--- Records to process ---

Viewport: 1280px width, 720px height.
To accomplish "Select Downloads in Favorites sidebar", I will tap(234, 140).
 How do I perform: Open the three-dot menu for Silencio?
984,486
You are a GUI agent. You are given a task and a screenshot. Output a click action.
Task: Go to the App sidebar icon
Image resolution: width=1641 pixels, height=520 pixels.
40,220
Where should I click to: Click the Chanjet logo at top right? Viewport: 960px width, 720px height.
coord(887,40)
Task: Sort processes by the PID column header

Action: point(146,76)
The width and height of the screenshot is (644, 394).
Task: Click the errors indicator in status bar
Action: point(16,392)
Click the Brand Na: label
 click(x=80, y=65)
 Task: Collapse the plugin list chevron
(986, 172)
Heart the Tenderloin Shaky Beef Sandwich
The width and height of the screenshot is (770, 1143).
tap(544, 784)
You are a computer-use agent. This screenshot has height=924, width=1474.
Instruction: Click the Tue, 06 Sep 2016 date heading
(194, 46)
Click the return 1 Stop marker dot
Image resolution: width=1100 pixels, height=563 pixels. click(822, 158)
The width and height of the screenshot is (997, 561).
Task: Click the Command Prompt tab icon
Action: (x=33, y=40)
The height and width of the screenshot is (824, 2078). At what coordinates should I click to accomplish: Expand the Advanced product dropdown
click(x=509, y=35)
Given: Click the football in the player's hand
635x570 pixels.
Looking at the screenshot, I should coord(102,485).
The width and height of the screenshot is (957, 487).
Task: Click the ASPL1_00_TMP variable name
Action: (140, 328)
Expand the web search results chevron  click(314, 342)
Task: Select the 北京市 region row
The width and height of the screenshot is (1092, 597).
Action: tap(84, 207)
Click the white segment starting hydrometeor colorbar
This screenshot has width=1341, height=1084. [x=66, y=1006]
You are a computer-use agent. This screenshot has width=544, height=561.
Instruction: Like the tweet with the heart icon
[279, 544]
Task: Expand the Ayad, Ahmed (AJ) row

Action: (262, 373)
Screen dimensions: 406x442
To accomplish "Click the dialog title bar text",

---

# [Required work]
Where a line above includes "sidebar", copy that line.

# [Answer for this exercise]
To accomplish "Select Downloads in Favorites sidebar", I will tap(234, 140).
Task: Go to the App sidebar icon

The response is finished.